The five justices in majority are Catholics, and they agreed that an opening prayer at a public government meeting, delivered by a Christian pastor, brings the town together. ...
Three of the four dissenters are Jewish: Justices Ruth Bader Ginsburg, Stephen Breyer and Elena Kagan. The fourth, Justice Sonia Sotomayor, was raised as a Catholic, but she is said to be not a regular church goer.
Justice Elena Kagan faulted the majority for approving an official policy of "religious favoritism." In her dissent, she said the majority might view the matter differently had a "mostly Muslim town" opened its session with Muslim prayers or if a Jewish community invited a rabbi every month.
The Catholic Church is the biggest Christian sect in America and the world. Is it really surprising that five right-wing Catholic men see no problem here? No one is going to discriminate against the Catholic Church in America.
On the other hand, three of the four dissenters are Jewish. (Three of the four are women, too.) I don't know whether Justice Sotomayor still considers herself to be Catholic or not ("not a regular church goer" could mean anything), but it's not just politics that's separating our Supreme Court justices.
We saw this exact same thing in the court's terrible Hobby Lobby decision, too, where the five Catholic men on the court tried desperately to limit the decision to birth control, which (a) mostly affects women, and (b) is a longtime Catholic Church issue (though Catholics in America still use birth control just as much as everyone else, despite the wishes of the church hierarchy).

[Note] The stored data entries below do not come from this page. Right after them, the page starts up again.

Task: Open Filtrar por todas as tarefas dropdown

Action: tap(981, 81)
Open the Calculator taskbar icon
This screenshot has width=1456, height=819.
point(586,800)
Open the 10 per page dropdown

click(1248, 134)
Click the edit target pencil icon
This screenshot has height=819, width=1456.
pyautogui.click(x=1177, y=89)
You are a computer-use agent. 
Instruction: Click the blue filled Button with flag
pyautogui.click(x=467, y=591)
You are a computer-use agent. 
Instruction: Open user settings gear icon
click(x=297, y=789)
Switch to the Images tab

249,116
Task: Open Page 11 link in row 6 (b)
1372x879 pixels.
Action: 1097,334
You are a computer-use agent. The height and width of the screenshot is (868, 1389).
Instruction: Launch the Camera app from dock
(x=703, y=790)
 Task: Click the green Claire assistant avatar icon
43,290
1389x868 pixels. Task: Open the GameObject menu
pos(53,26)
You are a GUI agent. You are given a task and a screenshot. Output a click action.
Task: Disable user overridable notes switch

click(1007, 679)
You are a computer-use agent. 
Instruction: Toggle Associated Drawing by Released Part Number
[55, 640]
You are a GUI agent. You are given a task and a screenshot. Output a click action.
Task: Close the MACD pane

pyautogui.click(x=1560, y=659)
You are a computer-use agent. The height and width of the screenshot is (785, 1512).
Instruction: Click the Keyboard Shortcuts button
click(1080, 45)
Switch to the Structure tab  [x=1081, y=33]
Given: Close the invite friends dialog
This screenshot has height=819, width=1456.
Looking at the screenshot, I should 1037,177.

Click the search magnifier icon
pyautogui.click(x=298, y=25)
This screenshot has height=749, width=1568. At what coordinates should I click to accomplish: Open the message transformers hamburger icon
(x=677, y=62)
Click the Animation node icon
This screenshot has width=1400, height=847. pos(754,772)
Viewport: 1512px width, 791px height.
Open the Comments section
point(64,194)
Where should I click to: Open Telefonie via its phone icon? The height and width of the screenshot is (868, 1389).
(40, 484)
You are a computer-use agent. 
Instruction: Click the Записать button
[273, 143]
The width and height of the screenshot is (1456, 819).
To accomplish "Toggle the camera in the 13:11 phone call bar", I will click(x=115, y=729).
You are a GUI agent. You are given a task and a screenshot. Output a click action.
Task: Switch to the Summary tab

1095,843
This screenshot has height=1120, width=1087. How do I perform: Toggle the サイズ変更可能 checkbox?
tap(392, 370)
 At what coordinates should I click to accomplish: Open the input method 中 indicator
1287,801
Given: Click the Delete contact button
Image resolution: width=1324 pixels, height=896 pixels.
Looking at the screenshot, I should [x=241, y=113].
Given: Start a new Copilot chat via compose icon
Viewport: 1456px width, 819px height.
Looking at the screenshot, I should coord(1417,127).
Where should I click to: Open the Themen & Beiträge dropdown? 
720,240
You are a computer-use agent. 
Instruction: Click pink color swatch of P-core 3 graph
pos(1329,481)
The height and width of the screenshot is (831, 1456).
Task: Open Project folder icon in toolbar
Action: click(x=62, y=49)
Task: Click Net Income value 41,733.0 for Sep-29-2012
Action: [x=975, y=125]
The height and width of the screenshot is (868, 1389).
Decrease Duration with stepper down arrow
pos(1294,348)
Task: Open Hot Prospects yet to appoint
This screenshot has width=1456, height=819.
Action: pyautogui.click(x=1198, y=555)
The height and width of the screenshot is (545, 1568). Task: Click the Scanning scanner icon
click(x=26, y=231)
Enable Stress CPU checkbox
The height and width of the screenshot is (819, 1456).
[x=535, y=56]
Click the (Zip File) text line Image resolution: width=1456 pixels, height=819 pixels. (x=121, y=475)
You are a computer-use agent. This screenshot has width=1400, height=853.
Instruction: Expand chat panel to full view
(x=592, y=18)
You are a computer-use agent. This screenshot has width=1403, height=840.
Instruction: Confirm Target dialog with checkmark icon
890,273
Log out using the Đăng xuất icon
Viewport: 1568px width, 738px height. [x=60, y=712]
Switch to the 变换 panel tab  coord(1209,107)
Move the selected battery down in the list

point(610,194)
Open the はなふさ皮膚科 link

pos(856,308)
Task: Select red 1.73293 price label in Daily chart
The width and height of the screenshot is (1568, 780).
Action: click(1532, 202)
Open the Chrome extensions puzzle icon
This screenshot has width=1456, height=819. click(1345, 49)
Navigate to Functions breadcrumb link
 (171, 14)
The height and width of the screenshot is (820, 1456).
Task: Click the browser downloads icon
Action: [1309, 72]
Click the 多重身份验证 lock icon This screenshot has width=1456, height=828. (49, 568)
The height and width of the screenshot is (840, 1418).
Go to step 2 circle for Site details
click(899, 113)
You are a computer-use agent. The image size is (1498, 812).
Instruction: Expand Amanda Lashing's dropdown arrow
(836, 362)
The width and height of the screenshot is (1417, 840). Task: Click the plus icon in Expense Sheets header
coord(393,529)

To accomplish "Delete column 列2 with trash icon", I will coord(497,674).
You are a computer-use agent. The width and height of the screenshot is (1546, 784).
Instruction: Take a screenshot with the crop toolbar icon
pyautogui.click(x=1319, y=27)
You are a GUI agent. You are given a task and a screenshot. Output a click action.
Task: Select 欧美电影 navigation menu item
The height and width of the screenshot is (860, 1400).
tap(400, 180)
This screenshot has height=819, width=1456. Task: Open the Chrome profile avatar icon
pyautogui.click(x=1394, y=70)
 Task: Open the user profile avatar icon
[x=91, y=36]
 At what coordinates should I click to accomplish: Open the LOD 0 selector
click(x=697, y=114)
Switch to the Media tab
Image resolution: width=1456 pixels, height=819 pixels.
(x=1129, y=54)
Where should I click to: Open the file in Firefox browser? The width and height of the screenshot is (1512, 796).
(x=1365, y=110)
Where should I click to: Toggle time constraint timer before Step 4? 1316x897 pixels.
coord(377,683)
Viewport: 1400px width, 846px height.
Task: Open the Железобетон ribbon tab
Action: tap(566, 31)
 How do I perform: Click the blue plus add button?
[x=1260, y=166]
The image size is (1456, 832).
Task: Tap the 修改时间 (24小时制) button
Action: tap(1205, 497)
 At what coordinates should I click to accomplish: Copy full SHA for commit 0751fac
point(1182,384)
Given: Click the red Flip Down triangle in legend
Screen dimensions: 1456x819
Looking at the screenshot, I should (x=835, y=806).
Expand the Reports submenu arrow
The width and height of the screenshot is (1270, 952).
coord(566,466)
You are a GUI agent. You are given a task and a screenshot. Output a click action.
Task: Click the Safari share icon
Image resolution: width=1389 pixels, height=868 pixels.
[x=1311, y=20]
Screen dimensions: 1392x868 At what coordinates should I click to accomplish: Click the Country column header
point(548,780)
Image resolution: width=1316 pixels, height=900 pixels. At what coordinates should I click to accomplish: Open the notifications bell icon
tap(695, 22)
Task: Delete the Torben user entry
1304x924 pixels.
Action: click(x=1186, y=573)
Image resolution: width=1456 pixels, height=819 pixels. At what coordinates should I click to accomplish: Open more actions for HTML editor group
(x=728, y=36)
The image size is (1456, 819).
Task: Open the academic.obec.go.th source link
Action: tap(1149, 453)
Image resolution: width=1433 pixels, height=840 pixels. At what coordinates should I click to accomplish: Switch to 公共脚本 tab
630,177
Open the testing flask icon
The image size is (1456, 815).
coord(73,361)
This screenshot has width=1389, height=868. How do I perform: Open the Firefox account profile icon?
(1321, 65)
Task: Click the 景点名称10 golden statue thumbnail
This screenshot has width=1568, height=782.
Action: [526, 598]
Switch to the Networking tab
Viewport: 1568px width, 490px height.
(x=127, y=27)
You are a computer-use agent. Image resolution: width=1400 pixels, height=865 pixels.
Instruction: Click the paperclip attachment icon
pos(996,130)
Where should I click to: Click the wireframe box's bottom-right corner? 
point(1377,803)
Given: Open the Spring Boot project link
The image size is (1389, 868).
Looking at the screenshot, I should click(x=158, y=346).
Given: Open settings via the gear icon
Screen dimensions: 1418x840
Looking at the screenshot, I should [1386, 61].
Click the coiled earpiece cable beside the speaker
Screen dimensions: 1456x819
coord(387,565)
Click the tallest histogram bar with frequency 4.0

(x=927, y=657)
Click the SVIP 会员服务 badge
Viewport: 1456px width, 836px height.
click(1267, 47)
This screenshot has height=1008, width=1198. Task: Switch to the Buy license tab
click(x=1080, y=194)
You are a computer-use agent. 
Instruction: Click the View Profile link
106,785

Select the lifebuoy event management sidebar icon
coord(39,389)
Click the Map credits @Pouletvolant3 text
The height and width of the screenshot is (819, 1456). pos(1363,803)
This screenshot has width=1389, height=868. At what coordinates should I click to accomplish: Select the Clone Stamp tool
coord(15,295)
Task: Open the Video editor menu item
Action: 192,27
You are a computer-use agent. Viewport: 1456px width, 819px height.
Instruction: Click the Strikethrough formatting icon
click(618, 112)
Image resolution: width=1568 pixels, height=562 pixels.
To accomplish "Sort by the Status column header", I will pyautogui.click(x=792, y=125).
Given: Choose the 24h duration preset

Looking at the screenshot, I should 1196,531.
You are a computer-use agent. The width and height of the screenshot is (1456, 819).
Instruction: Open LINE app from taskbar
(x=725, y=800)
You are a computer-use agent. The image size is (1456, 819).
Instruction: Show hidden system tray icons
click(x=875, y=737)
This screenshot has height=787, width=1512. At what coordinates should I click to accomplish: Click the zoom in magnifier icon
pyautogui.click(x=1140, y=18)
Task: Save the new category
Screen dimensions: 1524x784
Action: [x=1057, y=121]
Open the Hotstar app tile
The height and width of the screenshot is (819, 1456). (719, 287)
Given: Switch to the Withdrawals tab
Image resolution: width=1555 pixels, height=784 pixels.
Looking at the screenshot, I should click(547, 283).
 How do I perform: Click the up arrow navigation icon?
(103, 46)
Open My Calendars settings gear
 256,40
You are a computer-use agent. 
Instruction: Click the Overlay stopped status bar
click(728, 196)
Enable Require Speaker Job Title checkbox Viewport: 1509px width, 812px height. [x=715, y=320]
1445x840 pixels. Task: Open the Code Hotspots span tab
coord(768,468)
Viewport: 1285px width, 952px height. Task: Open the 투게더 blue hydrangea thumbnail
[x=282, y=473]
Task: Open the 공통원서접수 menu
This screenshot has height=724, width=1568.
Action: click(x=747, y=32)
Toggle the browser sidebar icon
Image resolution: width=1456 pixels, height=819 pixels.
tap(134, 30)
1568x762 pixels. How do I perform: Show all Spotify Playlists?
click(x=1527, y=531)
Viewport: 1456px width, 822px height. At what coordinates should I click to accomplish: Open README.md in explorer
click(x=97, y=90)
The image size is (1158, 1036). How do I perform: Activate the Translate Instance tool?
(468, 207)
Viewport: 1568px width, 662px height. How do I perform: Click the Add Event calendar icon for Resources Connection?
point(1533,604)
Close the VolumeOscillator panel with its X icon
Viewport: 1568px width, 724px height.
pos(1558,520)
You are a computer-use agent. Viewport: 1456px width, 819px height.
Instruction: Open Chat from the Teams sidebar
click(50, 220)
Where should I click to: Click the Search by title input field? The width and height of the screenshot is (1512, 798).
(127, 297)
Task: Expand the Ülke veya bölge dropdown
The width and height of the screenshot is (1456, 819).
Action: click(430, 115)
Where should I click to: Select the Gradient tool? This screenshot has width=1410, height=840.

You don't care about freedom of religion if you're in the majority, right? After all, the majority doesn't need defending from the minority (the right-wing's ridiculous hysterics about "Sharia Law" notwithstanding).
Maybe I can understand that - not agree with it, just understand it - when it comes to ordinary people. But these are justices in the highest court in the land. They're supposed to be defending our Constitution. Why are they acting like political/religious activists who are determined to undermine it?